To the editor:
From Craig’s List and through the Internet, I interviewed a potential prospect for tenancy (of a rental property I manage).
After a month and numerous personal e-mails, I received a cheque from this person for one month’s rent, a damage deposit, and several months paid rent in advance.
I immediately took it to my bank and deposited into my trust account at the Credit Union, paid the owner one month’s rent, the damage deposit, and waited for this person to arrive in 100 Mile House.
After informing this person the cheque had arrived, it started. “Could you please send me some of that money, so I can get a plane ticket to get out of here and get to 100 Mile?”
My gut feeling led me to the Credit Union. Thanks to them, they immediately put a hold on the cheque.
Of course, I kept telling her, “No,” as the bank had put a hold on the cheque, and warned me it was a possible “scam.”

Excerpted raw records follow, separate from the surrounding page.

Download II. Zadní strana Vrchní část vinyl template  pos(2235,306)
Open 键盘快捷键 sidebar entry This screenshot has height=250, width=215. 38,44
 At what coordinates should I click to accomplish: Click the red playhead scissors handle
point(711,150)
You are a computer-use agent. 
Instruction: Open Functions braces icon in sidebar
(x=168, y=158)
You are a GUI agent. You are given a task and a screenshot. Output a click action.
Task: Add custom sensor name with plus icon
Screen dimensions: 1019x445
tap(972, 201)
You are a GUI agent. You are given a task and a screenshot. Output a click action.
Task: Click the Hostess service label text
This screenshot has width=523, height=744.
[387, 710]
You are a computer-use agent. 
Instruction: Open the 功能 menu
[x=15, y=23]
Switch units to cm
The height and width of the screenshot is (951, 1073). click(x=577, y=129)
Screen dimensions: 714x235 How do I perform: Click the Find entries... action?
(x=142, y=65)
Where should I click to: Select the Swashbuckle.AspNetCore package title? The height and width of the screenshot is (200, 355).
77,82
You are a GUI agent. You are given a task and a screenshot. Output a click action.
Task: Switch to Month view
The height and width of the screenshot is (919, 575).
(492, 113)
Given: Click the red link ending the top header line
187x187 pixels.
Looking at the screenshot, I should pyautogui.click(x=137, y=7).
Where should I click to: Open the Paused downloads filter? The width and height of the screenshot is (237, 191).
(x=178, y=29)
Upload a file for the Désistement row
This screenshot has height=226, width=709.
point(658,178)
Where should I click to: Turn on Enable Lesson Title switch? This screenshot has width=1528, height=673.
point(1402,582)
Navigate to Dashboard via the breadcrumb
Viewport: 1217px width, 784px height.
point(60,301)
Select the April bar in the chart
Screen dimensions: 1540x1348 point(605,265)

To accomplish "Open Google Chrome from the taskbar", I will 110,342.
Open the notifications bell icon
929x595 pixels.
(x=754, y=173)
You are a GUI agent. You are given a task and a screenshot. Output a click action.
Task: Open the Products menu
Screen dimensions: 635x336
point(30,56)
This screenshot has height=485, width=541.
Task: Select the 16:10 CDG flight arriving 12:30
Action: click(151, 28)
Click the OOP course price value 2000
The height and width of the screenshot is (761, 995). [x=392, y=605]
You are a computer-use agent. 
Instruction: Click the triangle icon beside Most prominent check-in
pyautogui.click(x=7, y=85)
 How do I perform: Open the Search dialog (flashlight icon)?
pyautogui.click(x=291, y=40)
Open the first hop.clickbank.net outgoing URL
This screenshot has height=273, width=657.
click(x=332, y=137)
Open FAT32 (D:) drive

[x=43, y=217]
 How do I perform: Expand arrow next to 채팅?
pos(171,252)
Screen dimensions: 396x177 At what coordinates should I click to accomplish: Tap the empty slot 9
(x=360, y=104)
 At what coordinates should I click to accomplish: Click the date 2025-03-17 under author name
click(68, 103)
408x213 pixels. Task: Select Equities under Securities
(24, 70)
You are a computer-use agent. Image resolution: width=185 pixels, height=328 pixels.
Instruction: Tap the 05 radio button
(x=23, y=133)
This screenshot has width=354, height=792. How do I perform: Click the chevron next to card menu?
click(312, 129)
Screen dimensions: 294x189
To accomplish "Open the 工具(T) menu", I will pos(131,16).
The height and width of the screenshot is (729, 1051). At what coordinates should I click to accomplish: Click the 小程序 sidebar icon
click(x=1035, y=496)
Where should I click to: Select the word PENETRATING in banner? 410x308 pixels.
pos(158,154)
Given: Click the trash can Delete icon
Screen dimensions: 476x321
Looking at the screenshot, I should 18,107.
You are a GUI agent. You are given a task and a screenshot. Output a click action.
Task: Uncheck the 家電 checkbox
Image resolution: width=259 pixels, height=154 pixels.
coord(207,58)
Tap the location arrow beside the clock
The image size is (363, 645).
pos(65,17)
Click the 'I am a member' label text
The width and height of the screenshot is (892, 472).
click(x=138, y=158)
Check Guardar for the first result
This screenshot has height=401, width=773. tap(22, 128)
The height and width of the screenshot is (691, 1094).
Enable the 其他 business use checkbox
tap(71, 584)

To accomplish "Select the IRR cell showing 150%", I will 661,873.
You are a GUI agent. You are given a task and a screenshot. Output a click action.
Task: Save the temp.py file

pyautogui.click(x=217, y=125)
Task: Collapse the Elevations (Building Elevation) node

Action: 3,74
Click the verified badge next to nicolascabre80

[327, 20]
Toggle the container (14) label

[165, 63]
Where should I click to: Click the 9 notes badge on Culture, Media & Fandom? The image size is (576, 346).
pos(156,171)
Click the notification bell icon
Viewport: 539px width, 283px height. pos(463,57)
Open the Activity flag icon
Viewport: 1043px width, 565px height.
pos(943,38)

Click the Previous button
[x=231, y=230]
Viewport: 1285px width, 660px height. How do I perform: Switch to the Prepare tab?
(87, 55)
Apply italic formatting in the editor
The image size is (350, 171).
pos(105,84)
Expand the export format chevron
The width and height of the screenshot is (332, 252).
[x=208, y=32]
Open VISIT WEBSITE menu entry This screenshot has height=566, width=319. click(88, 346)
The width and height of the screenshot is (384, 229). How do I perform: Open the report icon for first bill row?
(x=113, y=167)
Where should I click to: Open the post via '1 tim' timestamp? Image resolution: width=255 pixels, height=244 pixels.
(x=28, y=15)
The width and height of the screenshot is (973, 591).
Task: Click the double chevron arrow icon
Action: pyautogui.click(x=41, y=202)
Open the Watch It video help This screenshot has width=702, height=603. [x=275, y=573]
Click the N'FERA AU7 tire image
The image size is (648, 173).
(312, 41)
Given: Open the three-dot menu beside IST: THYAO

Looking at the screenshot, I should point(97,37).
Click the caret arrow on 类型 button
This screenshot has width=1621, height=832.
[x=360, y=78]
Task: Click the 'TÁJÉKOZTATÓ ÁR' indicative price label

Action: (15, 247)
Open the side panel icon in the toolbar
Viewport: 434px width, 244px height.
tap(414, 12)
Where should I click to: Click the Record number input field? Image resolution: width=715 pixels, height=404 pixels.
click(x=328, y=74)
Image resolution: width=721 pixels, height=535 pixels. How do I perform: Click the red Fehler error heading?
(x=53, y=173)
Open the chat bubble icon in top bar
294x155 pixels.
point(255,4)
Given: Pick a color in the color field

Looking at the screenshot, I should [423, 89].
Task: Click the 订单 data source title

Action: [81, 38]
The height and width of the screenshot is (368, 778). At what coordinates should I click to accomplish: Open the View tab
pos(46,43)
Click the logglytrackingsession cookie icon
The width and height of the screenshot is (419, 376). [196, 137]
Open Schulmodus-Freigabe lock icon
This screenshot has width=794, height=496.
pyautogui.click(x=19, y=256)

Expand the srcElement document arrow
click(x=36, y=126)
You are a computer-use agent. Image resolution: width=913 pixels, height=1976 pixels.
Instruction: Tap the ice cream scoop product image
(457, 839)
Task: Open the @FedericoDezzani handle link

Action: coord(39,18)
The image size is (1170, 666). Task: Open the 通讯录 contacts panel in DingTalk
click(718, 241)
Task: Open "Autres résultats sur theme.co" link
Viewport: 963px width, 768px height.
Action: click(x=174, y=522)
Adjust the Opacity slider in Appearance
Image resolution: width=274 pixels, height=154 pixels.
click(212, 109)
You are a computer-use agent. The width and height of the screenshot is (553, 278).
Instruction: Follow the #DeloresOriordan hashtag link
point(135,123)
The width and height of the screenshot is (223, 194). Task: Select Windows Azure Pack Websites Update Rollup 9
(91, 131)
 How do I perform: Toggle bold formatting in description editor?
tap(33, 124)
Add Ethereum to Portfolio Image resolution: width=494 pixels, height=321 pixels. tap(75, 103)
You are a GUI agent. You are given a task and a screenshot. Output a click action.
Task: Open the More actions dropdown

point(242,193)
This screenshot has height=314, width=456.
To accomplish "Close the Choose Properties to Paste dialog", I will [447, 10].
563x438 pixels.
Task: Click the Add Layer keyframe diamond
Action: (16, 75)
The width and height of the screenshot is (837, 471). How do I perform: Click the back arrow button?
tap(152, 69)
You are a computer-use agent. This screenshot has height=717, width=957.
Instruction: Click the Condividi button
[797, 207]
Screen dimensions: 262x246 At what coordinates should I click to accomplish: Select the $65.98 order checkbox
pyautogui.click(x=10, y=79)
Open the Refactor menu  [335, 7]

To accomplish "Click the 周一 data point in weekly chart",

Then, constantly, night after night, requests came for money from that cheque. I kept refusing, and could not release any funds until I actually had the money credited to my trust account.
We traced the address where it was to be sent, and it was an airport in Africa.
Of course, the request that the money be sent was via Western Union, and would have arrived within hours, had I been stupid enough to send any money.
The Credit Union informed me the cheque was counterfeit, and a really good one, drawn on a TD bank in Calgary. I almost passed out. I didn’t know whether to laugh or cry.
But, I played it to the nth degree. It has been reported to the RCMP and Phone Busters.